Two arguments I want to highlight here are the ha
(horizontal alignment) and the rotation_mode
. By setting ha='right'
we are informing matplotlib
that we want the right-hand side of the label to line up against the tick. This means that when we rotate, the right side of the label will still line up with the tick itself. If we did not do this, our rotated text would be center aligned against the bar it corresponds to introducing overlap with other artists and ambiguity as to which label corresponds to which bar.
The rotation_mode
is more of a fit & finish argument. Essentially rotation_mode
determines whether the label is rotated and then aligned to the xtick (default) or if the label is aligned and then rotated around the point of alignment (anchor). For our usecase here, the latter is more useful at ensuring our xtick labels remain close to their corresponding ticks.
from matplotlib.pyplot import setp
fig, ax = subplots()
ax.bar(s.index, s)
setp(ax.get_xticklabels(), rotation=20, ha='right', rotation_mode='anchor');
# setp is a convenience for setting properties on an
# Artist or a list of Artist objects equivalent code below
# for text in ax.get_xticklabels():
# text.set(rotation=20, ha='right', rotation_mode='anchor')
ax.set_title('Rotate Labels')
Text(0.0, 1.0, 'Rotate Labels')
Dodge Labels#
In contrast to some of the above approaches that aim to increase the amount of horizontal space we have access to. Dodging the labels allows us to more effectively use the vertical space our labels have access to. Unfortunately, dodging is not a built-in supported feature of matplotlib
so the implementation here is a little hacky. We essentially take every other label and move it down such that it won’t overlap with its immediately adjacent labels. An important point to note here is that even though we implemented a dodge on every other label, we still have issues determining which label corresponds to which tick ultimately reducing the usefulness of this approach.
fig, ax = subplots()
ax.bar(s.index, s)
for text in ax.get_xticklabels()[1::2]:
text.set_y(-.2)
ax.set_title('Dodge Labels')
Text(0.0, 1.0, 'Dodge Labels')
Text Wrapping#
Last, but certainly not least, is using a great helper function from Python’s built-in textwrap
library to perform whitespace wrapping for us. We could achieve a similar result by replaccing any whitespace with a newline character, but textwrap
uniquely lets us specify a width where we want to insert newlines via textwrap.fill
.
I also want to point out that matplotlib
has some built-in support for auto wrapping of text, but since we can’t specify a width parameter directly I found it more convenient to specify the text wrapping manually.
from textwrap import fill
fig, ax = subplots()
ax.bar([fill(s, width=10) for s in s.index], s)
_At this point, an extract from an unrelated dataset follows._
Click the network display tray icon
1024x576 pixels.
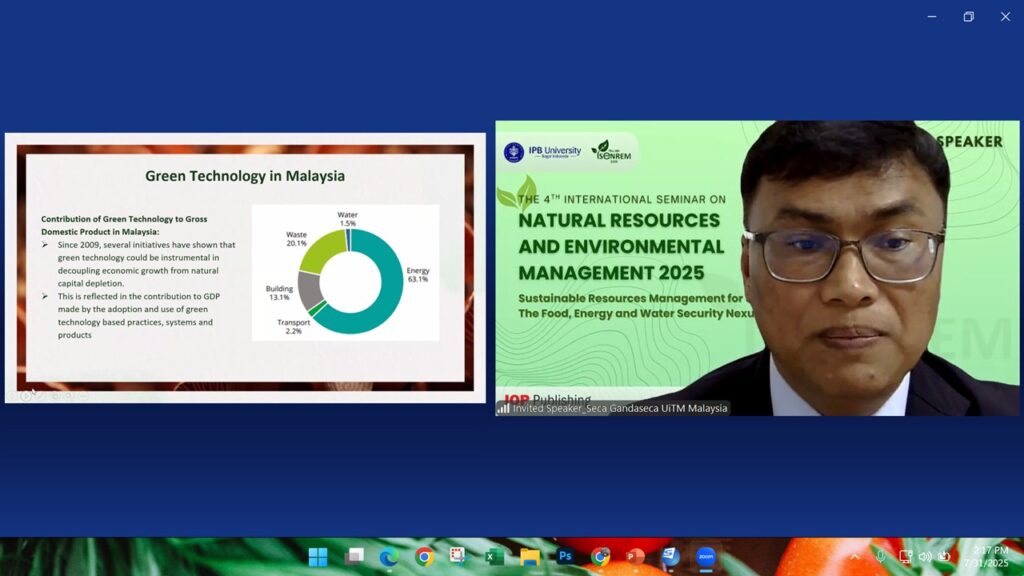[x=905, y=556]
ax.set_title('Text Wrapping')
Text(0.0, 1.0, 'Text Wrapping')
Wrap Up#
And that takes us to the end of ways that we can work with long tick labels in matplotlib
. I personally think the label rotation, axes swap, and text wrapping are the most successful methods in dealing with this type of problem. I additionally put all of these tricks into a single figure (and gist
) located gist. So feel free to use it as a reference whenever you need to make some fine tweaks to your tick labels!